Set task: Rewrite all of the records below with "icon" renamed to "symbol" and nothing else changed. Can you leave the pictures out of your version?

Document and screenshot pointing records
-=-=-

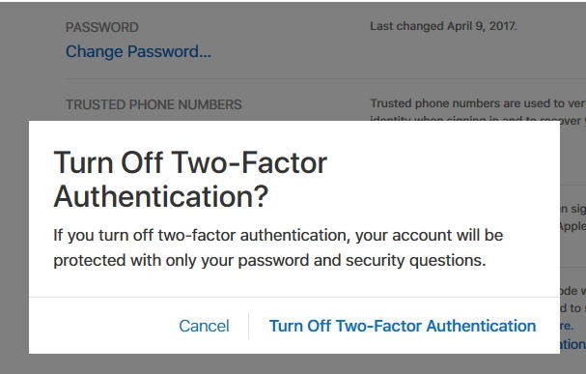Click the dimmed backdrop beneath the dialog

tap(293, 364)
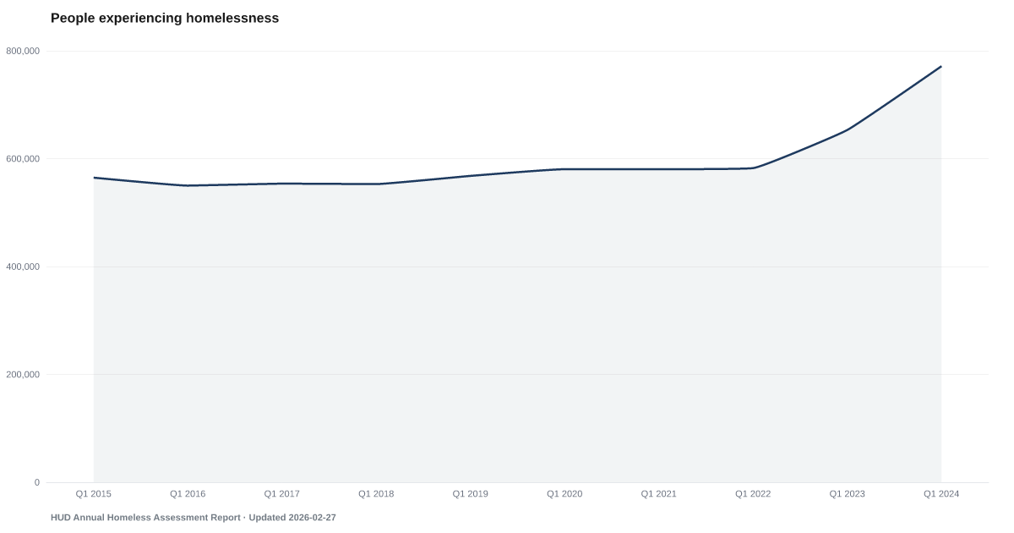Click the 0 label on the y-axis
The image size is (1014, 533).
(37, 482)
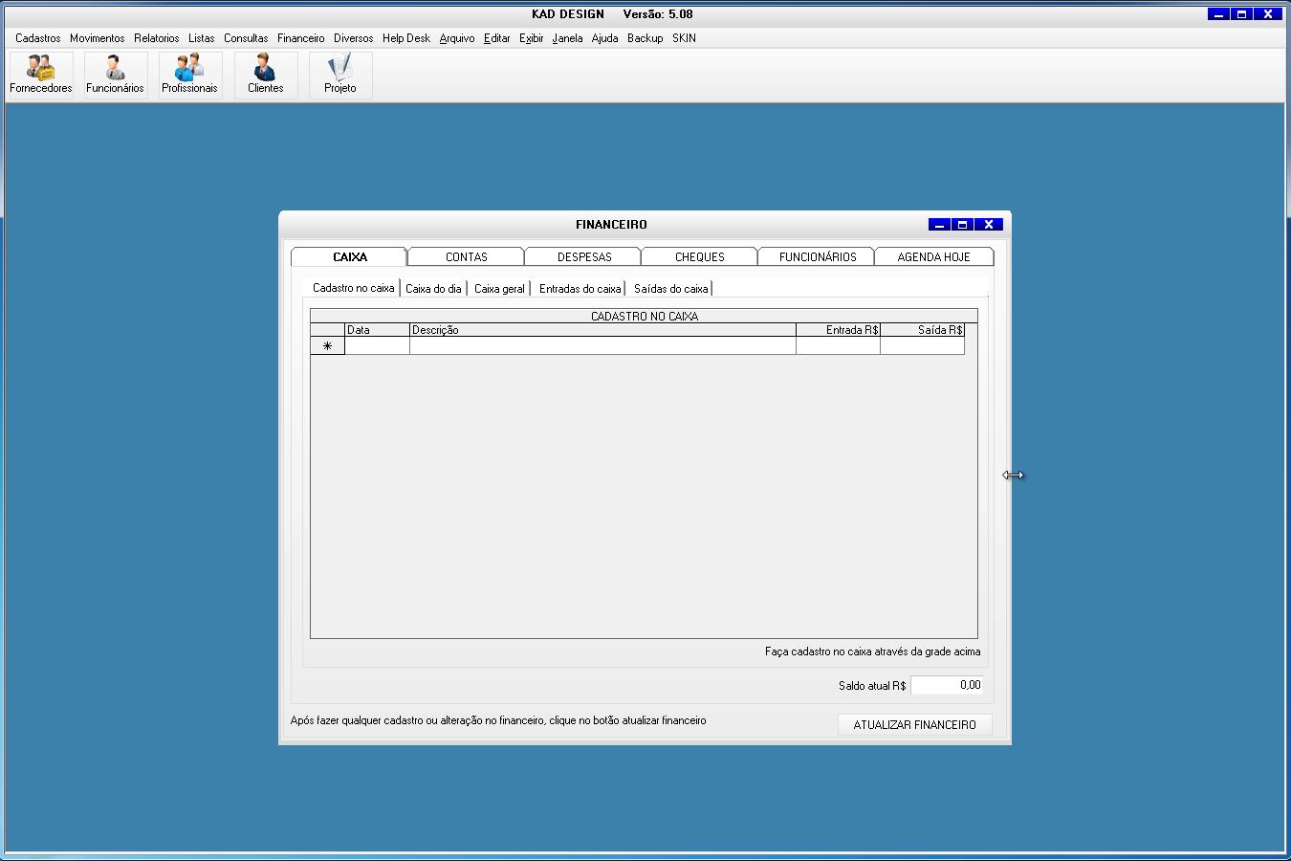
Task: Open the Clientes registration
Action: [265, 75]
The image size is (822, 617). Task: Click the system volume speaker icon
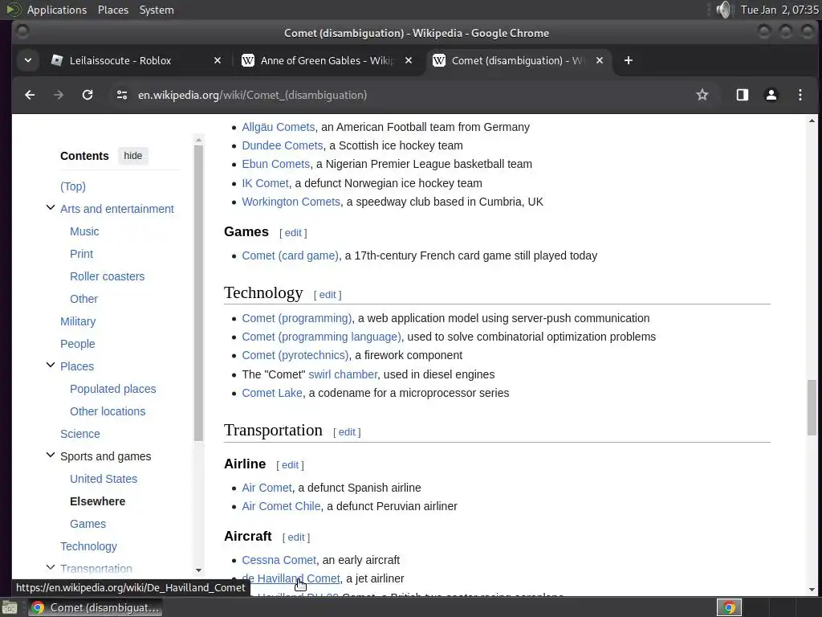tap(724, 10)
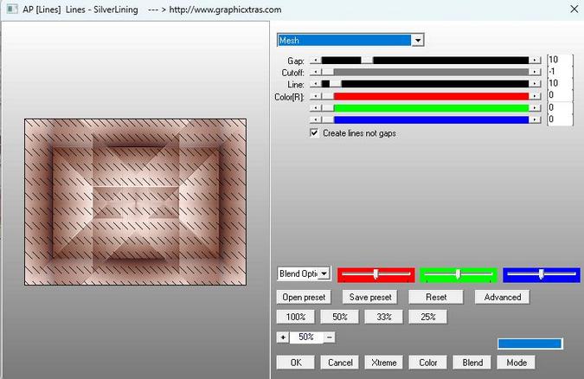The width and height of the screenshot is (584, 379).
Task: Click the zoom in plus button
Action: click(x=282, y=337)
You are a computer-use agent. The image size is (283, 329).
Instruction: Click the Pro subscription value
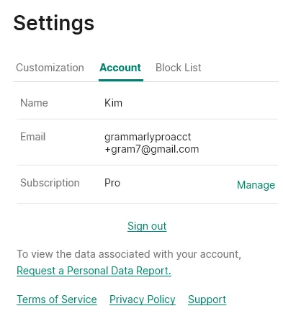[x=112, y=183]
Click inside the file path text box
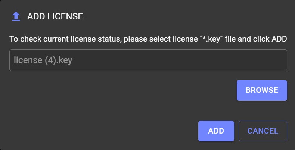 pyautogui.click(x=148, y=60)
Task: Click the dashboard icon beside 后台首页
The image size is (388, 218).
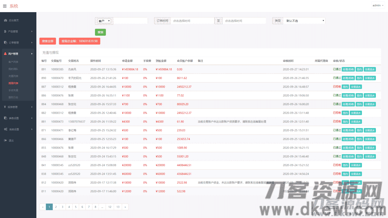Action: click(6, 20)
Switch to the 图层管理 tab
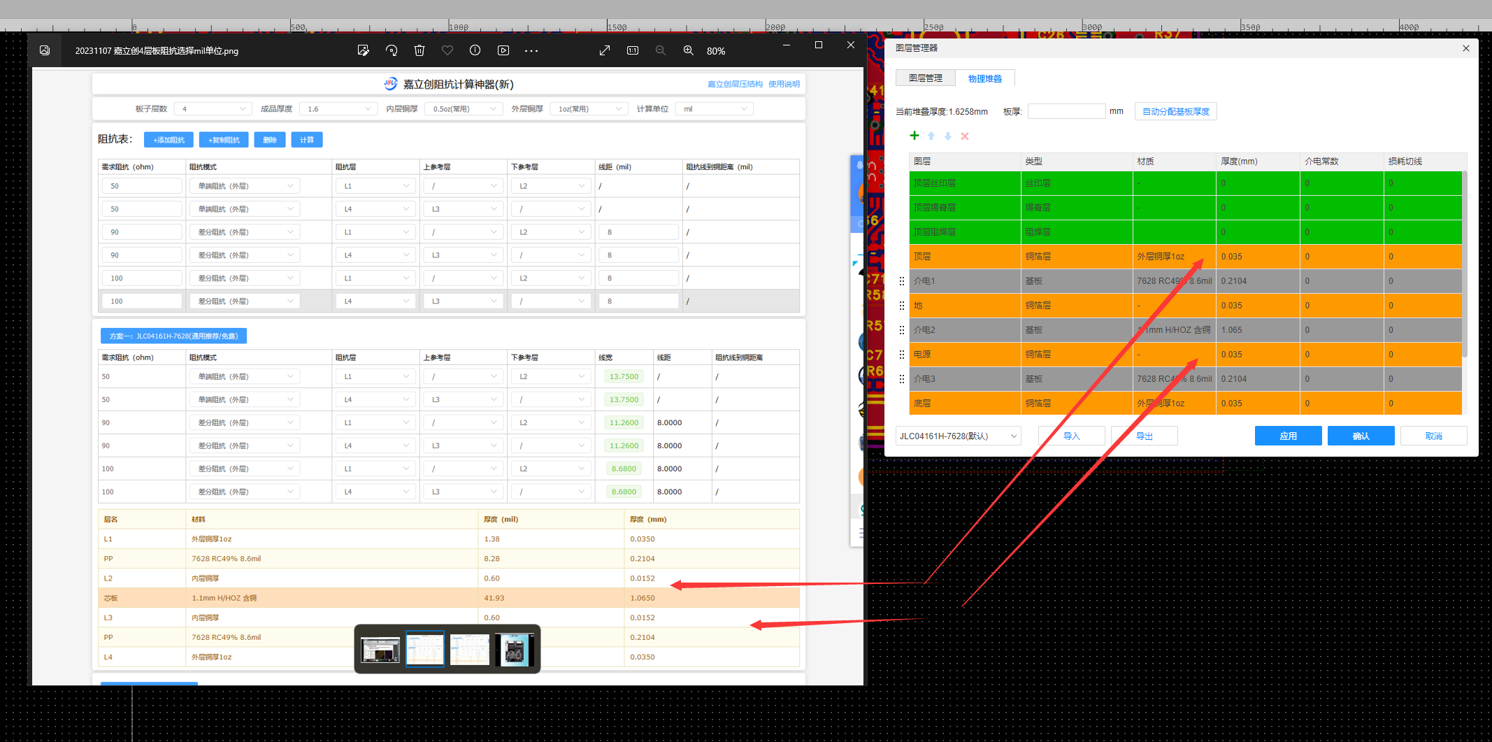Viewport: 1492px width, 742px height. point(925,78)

-=-=-

Answer:
Click the dimmed backdrop beneath the dialog

tap(293, 364)
Click the 0 label on the y-axis
The image size is (1014, 533).
(37, 482)
Task: Open the Clientes registration
Action: [265, 75]
The image size is (822, 617). Task: Click the system volume speaker symbol
tap(724, 10)
The width and height of the screenshot is (584, 379).
Task: Click the zoom in plus button
Action: click(x=282, y=337)
You are a computer-use agent. The image size is (283, 329).
Instruction: Click the Pro subscription value
[x=112, y=183]
Click inside the file path text box
 pyautogui.click(x=148, y=60)
Task: Click the dashboard symbol beside 后台首页
The image size is (388, 218).
Action: click(6, 20)
Switch to the 图层管理 tab
Viewport: 1492px width, 742px height. point(925,78)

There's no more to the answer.